:: PROBLEM DETAILS ::
Only one number is wanted here: how many lines of the data hold "will".

____________________

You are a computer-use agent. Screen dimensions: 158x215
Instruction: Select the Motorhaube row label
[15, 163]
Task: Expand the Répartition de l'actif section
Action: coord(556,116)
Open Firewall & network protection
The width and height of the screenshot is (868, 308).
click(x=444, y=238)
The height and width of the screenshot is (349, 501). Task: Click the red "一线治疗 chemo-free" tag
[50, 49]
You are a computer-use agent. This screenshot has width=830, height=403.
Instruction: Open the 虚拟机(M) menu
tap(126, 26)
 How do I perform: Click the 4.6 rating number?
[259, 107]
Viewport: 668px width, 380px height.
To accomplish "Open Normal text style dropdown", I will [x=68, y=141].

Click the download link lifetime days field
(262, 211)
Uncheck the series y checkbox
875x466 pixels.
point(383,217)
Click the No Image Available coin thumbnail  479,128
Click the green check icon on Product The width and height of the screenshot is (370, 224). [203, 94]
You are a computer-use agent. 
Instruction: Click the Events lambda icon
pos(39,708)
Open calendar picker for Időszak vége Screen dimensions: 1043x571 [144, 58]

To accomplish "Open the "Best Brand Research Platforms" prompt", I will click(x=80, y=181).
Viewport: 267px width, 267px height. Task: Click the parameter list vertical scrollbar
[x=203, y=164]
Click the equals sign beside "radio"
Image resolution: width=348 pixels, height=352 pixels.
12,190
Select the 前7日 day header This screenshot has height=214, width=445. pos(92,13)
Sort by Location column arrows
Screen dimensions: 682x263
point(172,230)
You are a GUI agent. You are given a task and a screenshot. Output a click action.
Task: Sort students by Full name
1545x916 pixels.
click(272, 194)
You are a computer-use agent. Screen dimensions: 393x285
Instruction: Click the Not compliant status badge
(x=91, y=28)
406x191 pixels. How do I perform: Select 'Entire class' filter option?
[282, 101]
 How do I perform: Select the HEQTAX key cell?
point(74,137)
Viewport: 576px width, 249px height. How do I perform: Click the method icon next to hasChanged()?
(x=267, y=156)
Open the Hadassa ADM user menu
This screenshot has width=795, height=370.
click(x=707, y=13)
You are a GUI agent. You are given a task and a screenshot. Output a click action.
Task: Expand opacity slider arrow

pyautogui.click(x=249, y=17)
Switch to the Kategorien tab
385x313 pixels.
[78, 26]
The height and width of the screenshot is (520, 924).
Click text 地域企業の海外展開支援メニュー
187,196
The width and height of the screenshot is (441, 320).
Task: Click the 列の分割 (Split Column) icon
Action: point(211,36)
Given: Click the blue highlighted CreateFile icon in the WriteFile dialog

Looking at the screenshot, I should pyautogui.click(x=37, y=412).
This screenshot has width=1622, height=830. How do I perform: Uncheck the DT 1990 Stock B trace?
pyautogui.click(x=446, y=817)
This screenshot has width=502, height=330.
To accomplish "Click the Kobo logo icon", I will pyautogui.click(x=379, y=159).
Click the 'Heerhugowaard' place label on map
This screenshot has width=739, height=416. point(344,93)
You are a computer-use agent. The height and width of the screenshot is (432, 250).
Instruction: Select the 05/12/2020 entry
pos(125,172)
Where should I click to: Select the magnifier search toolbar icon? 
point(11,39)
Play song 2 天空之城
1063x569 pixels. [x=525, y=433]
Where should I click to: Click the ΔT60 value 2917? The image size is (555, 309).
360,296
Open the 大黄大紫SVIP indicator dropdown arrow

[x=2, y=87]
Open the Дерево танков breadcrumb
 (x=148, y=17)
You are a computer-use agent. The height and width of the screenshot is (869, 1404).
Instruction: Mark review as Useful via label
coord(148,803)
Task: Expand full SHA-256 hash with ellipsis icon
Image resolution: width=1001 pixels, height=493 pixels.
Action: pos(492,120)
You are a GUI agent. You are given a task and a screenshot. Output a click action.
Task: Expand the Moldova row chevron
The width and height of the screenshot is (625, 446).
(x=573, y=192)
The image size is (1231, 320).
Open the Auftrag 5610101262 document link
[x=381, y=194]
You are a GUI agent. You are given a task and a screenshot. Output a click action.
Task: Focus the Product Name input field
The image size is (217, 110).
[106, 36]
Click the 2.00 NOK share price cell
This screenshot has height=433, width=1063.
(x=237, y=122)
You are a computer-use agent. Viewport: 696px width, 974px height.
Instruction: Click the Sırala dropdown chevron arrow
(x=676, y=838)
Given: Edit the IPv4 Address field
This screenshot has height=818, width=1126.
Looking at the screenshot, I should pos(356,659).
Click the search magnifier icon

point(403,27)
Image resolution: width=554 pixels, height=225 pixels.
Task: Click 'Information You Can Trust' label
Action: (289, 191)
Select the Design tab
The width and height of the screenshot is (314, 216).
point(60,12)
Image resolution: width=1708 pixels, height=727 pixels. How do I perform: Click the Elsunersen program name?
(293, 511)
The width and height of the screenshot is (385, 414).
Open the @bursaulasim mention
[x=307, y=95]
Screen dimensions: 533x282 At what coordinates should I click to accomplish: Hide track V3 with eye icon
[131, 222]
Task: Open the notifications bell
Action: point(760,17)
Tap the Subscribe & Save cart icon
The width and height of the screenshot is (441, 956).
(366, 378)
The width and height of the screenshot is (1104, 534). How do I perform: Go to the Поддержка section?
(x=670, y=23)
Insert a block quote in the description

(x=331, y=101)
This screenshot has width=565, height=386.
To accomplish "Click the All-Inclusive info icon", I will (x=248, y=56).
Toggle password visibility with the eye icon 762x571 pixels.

____________________

:: COMPLETED TASK ::
4